Painter and ceramicist Stephen Bird takes to the conventions of traditional English crockery and attending ideas about etiquette and formality with a joyous subversion. His subjects—including gruesome murder scenes, animal cruelty, dismembered body parts and sex—reveal a taste for the transgressive. Yet there is more to these tableaux of apparently gratuitous violence than meets the eye. The gun-toting messiahs of Ecce homo, for instance, are based on mass-produced plastic Jesus figurines and, while cartoonish and silly, signify the dubious formulations on which modern warfare is based.
Bird grew up in Stoke-on-Trent, the birthplace of English ceramics.
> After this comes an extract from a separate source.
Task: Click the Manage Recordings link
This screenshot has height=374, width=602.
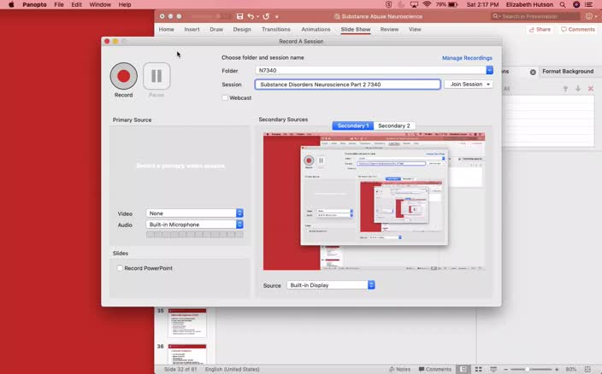Action: (x=467, y=58)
His work typically appropriates iconography from the established pottery houses of his home town: a stiff pastoral scene from Spode, a decorative Royal Doulton rose, the cabbage leaf of Mintons’ Victorian majolica. Bird turns also to the intimate realm of his studio and to contemporary art discourse for inspiration and comic effect—one plate gently mocks a gallery visitor’s assessment of Bird’s artwork, another is the non-descript referent bearing the phrase ‘post-non-ceramic’. In many respects these plates exemplify the confusion of categories that now pervades creative industries: in production, process and materiality they belong to the domain of craft, while the subversive content keeps this category at arm’s length.
The stylistic naiveté of Bird’s ceramics belie his technical prowess: his glazes, for instance, are rich and their application considered. The individuality of each work and the inalienable presence of the artist’s hand is also a conscious nod to what has been lost in the age of mass production and consumption. Bird’s works, though laced with sharp wit, strangely invoke the emotional connection which is felt towards things that have been made with love.